Per chi non cresce circondato da miriadi di forme diverse di pasta, tra centinaia di modi diversi di condirle è facile perdersi. Lo stereotipo passa anche, poi, per differenze linguistiche: tra le quattro mura di una casa d’Italia non esiste la pasta. Esistono Fusilli, Penne, Tortiglioni, Mafalde, Spaghetti, Tagliatelle… ed un’infinità ancora. E li chiamano per nome, e si offendono e litigano se non riconoscono nel nome che usiamo quel formato, un po’ come una fidanzata si infurierebbe se usassimo il nome di un’altra.
Prima dell’industrializzazione la produzione era artigianale; quelli che si possono definire macchinari o utensili aiutavano a trattare la pasta, ma non a darne la forma caratteristica. Senza matterello e spianatoia non si sarebbe potuta stendere, ma era la mano dell’uomo a guidare con pressione e movimento, quel pezzo di legno. A tagliare è la lama, ma questa sempre da una mano è mossa. Dall’occhio, preciso ma imperfetto, imprevedibile, creativo e ballerino.
La genialità umana è soluzione, un’ingegno quotidiano artefatto ed artefice dell’esperienza umana; e la forma dello spaghetto ne è una umile espressione. La particolarità dello spaghetto è quella di essere universalmente riconosciuto come il formato della gente. La sua forma è uguale per tutti, ricchi e poveri, è sottile e lungo, vi sono forse una decina di diametri diversi in giro, ma è lui sempre tondeggiante: riconoscibile. La sua forma è nata per necessità, perché fare la pasta richiede tempo, e questo è uno e solo. Senza aver bisogno di molti strumenti, la forma più semplice che si può dare ad un impasto è un filo, più o meno sottile. Inoltre un filo è una forma relativamente gestibile: questo vuol dire poter essere appeso al sole e al vento per asciugare, ed una volta seccato poter essere impilato usando poco spazio, essendo così facile immagazzinarlo e trasportarlo.

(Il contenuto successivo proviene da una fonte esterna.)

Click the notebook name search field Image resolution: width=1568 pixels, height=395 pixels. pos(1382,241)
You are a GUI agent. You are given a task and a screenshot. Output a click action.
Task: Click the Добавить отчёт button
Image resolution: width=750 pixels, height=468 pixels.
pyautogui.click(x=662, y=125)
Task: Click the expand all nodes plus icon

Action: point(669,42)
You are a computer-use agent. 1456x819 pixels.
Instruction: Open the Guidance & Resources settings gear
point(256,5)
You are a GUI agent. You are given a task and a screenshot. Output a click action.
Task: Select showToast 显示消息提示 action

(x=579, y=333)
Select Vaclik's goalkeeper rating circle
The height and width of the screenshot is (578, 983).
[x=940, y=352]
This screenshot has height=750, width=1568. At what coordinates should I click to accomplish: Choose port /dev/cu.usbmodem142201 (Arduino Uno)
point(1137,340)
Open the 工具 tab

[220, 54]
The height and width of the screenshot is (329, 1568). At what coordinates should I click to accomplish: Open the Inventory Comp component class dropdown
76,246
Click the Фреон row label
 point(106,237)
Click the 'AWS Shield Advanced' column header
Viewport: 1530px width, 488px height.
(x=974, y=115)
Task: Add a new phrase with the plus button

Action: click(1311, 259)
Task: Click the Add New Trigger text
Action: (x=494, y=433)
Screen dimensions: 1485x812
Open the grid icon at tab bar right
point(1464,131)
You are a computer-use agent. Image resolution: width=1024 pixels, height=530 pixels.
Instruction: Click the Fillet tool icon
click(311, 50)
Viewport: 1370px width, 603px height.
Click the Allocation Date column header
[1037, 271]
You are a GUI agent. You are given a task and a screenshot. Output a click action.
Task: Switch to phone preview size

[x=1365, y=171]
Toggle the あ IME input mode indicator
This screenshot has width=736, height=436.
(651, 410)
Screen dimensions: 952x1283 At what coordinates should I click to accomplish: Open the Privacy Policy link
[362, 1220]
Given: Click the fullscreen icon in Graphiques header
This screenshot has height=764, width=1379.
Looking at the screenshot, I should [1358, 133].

Questo è ancora oggi il processo produttivo, ma se prima a massaggiarlo erano mani di donne, ad accarezzarlo era il salato respiro del golfo di Napoli, oggi veramente pochi sono gli spaghetti che arrivano da lì. Sempre quel maledetto ingegno eh…
Oggi è tutto più veloce, e quella forma iconica ha subito un restyling nella produzione. Ma è anche questo che lo ha reso così popolare. La possibilità di aumentare la produzione non fece altro che consolidare la presenza di quel formato nelle case. A differenza di altri formati, grazie o per colpa della sua diffusione oltre i confini di un solo dialetto, è il simbolo dell’Italia unita. Rassicura e non da luogo a troppi screzi sentire di uno “spaghetto allo scoglio”, piuttosto che “alla carbonara”, “al pomodoro” o il suo opposto “al pesto”, fino a una delle più antiche forse, “aglio e olio”. A consacrare nell’immaginario globale la sua forma, come sinonimo di Italia, il cinema italiano coi suoi attori e la sua impronta; la nuova arte che ha conquistato il mondo.